Activity ::
Return only the lines from the one that contains "You are a computer-use" through the last line of the records below, exactly as they stand. Pictures are not part of the copy.

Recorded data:
———
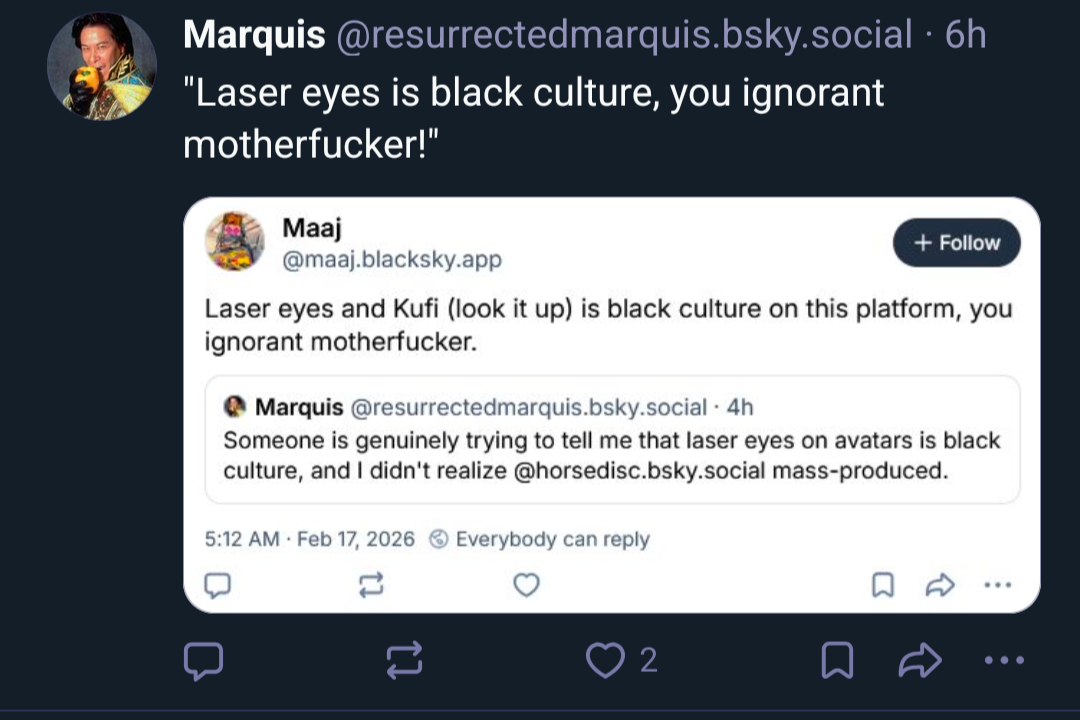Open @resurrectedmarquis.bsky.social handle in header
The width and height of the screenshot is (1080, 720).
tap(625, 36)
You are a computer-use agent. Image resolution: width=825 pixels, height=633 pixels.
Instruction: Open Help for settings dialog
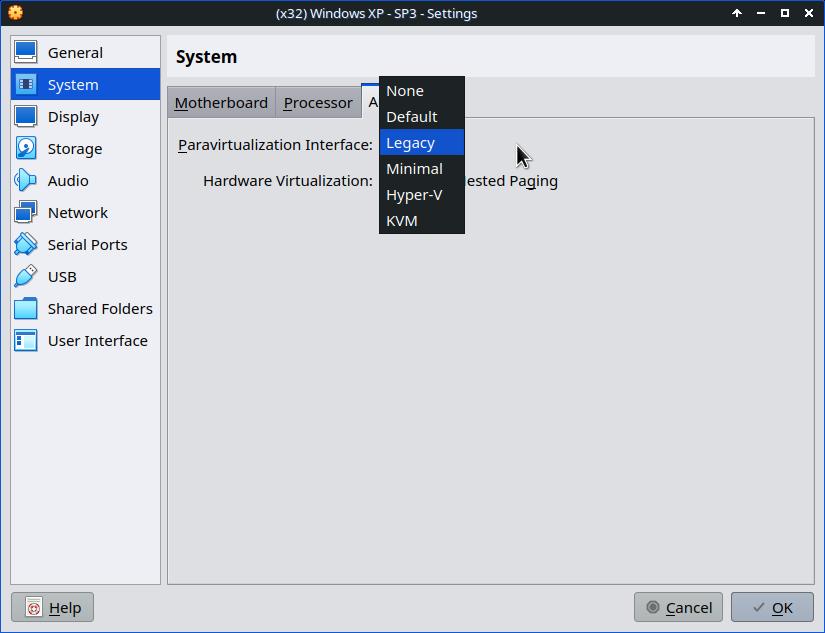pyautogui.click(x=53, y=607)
———
Task response ::
You are a computer-use agent. Image resolution: width=825 pixels, height=633 pixels.
Instruction: Open Help for settings dialog
pyautogui.click(x=53, y=607)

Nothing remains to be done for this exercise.